Roundup: Let’s Take a Look at the Stylus


My stylus collection under review.

I'm taking a break from app reviews today to take a closer look at something that can help you use some of your apps. The stylus. I know I've been taking a lot of breaks in general lately, but it's been doctor's orders and I do apologize. That aside, let's get started looking at the best stylus to use for each situation.

Using a stylus is really personal preference. It also depends on what you are doing. Sometimes using a stylus is great for just flicking around pages and scrolling on the Internet. Sometimes using a stylus is the best option for writing handwritten notes in certain apps. And, sometimes using a stylus can help you create beautiful art.

This was supposed to be a top 5 stylus roundup, as you can see in the picture above. However, the Acar stylus does not appear to be for sale anywhere right now. These things do come and go, and apparently the Acar went.

So, here is my roundup of 4 of my favorite stylus'.

Maglus stylus

The Maglus comes with a lot of accessories.

The Maglus just came in the mail today, but it is becoming a fast friend. It is The Verge's top pick of all stylus' in their updated roundup.

The Maglus has a very unique shape which could make it difficult for some people to hold. But, if you hold a pen in the “normal” way, The Verge says you will be able to use the Maglus with no problem. I don't hold a pen in the “normal” way, and I still have no problem using the flat-sided Maglus.

The Maglus comes in a tube wrapped in a microfiber cloth that you can use to clean your iPad's screen. It also comes with 1 replacement tip in a handy metal keychain container that is easy to keep around for when it is needed.

Maglus stylus on my iPad

Two of the flat sides have rubber on them, making it easy to grip the Maglus. Hidden inside the rubber sides are strong magnets that allow you to place your Maglus stylus on your iPad's frame (front, back, on top of a smartcover, wherever) and it sticks like glue, as you can see in the picture above. Careful where you store the Maglus, though. The magnets could wipe your credit cards or screw up other things, like hard drives.

The reason The Verge picked the Maglus as top all-around best stylus is for its ultra sensitive and accurate rubber tip. It is very precise, making it great for writing, but not so great for art.

Buying the Maglus is a little difficult. It is not available through Amazon. The Maglus developers, Applydea, do have a website and store where you can purchase the Maglus stylus. You can use PayPal to purchase the stylus through their store or use a credit card. The price is in Euros, but it equals out to about $30 with delivery.

## Goal A:
Duplicate the records line for line, starting at the line that contains "Click Fit slide to window icon" and ending at the line that contains "will (323, 26).", with both of those lines included.
The records are unrelated to the stylus roundup.

## Data for processing:

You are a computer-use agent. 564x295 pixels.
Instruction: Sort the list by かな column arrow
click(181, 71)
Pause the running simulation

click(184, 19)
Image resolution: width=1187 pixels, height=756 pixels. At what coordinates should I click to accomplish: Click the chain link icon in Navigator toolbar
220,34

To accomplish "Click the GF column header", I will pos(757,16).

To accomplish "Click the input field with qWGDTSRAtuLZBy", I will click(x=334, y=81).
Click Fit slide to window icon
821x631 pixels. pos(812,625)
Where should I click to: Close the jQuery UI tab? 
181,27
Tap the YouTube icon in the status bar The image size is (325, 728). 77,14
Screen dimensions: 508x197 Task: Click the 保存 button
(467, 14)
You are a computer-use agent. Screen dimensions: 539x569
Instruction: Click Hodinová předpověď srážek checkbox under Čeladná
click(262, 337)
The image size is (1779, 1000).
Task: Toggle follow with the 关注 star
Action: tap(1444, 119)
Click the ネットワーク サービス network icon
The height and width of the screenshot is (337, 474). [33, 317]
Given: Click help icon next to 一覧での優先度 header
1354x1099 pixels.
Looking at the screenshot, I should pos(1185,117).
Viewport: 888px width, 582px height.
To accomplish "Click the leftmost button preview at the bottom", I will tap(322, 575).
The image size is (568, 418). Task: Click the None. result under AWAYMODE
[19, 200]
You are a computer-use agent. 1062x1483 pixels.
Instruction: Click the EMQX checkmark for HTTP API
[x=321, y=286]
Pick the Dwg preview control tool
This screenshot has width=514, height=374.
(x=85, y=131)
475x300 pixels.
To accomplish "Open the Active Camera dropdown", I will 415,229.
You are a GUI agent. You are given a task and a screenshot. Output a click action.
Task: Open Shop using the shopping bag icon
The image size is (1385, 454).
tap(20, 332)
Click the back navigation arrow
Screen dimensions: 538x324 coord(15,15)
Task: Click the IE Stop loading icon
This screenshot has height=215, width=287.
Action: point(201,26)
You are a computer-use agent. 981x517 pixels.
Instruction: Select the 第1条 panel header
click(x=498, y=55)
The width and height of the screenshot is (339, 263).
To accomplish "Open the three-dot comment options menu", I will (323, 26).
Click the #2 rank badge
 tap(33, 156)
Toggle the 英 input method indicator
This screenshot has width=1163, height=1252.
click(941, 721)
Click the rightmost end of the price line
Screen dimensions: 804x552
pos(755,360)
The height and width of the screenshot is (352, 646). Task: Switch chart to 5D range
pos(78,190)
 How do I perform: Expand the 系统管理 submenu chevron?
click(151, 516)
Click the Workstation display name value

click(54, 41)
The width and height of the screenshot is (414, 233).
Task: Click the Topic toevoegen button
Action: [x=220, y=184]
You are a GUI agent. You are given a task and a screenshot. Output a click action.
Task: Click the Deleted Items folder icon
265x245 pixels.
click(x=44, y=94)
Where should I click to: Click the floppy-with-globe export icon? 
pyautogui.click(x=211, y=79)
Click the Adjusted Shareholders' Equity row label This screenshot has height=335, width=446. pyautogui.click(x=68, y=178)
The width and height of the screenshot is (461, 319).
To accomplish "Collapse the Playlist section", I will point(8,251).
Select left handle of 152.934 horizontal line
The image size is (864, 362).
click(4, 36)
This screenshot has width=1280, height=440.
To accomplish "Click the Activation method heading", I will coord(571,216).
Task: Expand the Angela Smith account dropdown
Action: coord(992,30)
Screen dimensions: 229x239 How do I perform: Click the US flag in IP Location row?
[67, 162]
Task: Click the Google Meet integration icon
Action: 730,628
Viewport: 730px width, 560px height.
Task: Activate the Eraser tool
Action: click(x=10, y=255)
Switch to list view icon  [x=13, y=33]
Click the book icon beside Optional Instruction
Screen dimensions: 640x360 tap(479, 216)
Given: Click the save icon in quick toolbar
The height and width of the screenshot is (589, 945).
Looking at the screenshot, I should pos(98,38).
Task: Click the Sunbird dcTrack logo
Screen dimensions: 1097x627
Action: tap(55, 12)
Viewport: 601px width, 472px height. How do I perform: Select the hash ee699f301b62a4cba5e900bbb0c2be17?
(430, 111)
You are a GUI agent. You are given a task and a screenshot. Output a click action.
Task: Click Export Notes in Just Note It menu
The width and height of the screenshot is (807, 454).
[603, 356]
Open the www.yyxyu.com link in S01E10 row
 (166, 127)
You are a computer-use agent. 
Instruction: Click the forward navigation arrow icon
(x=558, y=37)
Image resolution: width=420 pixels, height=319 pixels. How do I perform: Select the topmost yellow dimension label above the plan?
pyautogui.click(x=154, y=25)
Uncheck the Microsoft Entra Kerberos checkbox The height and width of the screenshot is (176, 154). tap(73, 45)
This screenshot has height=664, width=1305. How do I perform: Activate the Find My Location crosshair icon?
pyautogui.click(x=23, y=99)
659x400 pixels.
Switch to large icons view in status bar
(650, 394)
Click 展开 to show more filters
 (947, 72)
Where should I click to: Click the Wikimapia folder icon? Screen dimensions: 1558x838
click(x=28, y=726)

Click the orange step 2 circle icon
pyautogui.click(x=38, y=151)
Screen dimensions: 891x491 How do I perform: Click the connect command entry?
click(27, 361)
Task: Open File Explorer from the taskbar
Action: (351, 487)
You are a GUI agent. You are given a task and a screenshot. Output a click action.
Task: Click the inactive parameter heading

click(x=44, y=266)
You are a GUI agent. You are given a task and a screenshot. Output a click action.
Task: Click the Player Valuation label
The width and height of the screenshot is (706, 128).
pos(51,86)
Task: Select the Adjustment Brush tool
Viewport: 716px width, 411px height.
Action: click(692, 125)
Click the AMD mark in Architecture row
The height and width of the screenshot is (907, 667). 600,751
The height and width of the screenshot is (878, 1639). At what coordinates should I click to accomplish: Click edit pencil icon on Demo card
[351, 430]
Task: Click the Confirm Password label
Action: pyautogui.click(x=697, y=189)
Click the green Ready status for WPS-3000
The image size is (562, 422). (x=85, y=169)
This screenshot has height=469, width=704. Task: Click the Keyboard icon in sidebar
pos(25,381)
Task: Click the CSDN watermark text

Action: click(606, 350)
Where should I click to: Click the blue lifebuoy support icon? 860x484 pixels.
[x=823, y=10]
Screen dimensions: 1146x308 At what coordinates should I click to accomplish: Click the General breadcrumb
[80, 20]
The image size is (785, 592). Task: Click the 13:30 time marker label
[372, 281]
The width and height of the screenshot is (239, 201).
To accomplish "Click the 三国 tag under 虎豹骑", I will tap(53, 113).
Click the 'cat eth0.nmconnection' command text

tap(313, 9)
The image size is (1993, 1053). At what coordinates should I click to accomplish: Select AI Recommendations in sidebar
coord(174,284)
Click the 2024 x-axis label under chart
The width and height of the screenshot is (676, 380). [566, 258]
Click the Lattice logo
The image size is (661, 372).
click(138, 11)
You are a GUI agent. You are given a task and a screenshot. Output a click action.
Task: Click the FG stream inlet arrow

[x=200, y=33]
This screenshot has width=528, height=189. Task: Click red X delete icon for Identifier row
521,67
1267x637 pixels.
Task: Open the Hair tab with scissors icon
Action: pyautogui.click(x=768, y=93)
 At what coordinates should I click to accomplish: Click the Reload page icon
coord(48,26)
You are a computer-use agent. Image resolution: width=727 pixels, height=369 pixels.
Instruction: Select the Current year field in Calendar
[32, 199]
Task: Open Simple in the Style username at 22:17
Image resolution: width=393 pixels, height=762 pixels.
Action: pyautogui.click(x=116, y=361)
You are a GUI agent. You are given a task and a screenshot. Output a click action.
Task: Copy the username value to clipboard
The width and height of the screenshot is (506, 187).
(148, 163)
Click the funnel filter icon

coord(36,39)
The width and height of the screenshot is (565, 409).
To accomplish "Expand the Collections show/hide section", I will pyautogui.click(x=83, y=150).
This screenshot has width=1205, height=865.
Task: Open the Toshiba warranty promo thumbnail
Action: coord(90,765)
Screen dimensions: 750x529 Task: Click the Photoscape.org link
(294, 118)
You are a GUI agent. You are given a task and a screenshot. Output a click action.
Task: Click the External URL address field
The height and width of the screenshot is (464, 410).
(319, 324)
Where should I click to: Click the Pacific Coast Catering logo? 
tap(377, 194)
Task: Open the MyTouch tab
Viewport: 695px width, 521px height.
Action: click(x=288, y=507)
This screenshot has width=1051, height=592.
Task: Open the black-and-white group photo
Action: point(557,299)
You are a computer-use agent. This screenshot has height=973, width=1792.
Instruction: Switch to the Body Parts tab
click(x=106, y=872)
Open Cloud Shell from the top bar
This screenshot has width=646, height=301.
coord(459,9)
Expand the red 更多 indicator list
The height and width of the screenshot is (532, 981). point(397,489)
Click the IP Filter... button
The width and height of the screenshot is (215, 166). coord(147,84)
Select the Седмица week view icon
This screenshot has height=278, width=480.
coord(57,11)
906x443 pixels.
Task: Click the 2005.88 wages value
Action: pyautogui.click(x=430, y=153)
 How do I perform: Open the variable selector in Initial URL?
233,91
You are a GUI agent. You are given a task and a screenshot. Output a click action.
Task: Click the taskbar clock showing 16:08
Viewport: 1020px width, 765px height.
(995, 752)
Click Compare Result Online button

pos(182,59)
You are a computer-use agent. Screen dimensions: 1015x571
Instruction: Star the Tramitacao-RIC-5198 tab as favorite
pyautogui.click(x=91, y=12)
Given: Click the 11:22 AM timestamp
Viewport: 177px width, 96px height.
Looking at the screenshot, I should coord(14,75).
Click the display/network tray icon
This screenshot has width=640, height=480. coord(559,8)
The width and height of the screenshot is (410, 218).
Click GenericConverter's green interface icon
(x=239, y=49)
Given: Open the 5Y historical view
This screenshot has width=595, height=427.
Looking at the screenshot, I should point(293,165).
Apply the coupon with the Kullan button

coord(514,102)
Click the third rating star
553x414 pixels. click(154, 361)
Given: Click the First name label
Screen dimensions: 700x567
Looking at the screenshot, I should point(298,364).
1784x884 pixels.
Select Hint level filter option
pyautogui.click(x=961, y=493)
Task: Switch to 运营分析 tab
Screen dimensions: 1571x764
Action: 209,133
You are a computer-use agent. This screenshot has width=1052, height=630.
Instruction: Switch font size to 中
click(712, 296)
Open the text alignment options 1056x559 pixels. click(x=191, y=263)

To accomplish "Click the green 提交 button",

## Goal B:
Rewrite the stylus roundup paragraph beginning "Buying the Maglus is a little difficult" as a short bulleted list that keeps its main facts.

## Written solution A:
Click Fit slide to window icon
821x631 pixels. pos(812,625)
Where should I click to: Close the jQuery UI tab? 
181,27
Tap the YouTube icon in the status bar The image size is (325, 728). 77,14
Screen dimensions: 508x197 Task: Click the 保存 button
(467, 14)
You are a computer-use agent. Screen dimensions: 539x569
Instruction: Click Hodinová předpověď srážek checkbox under Čeladná
click(262, 337)
The image size is (1779, 1000).
Task: Toggle follow with the 关注 star
Action: tap(1444, 119)
Click the ネットワーク サービス network icon
The height and width of the screenshot is (337, 474). [33, 317]
Given: Click help icon next to 一覧での優先度 header
1354x1099 pixels.
Looking at the screenshot, I should pos(1185,117).
Viewport: 888px width, 582px height.
To accomplish "Click the leftmost button preview at the bottom", I will tap(322, 575).
The image size is (568, 418). Task: Click the None. result under AWAYMODE
[19, 200]
You are a computer-use agent. 1062x1483 pixels.
Instruction: Click the EMQX checkmark for HTTP API
[x=321, y=286]
Pick the Dwg preview control tool
This screenshot has width=514, height=374.
(x=85, y=131)
475x300 pixels.
To accomplish "Open the Active Camera dropdown", I will 415,229.
You are a GUI agent. You are given a task and a screenshot. Output a click action.
Task: Open Shop using the shopping bag icon
The image size is (1385, 454).
tap(20, 332)
Click the back navigation arrow
Screen dimensions: 538x324 coord(15,15)
Task: Click the IE Stop loading icon
This screenshot has height=215, width=287.
Action: point(201,26)
You are a computer-use agent. 981x517 pixels.
Instruction: Select the 第1条 panel header
click(x=498, y=55)
The width and height of the screenshot is (339, 263).
To accomplish "Open the three-dot comment options menu", I will (323, 26).

## Written solution B:
- The Maglus is not sold on Amazon.
- Its developers, Applydea, sell it through their own website and store.
- Payment can be made with PayPal or a credit card.
- The price is listed in Euros and comes to about $30 with delivery.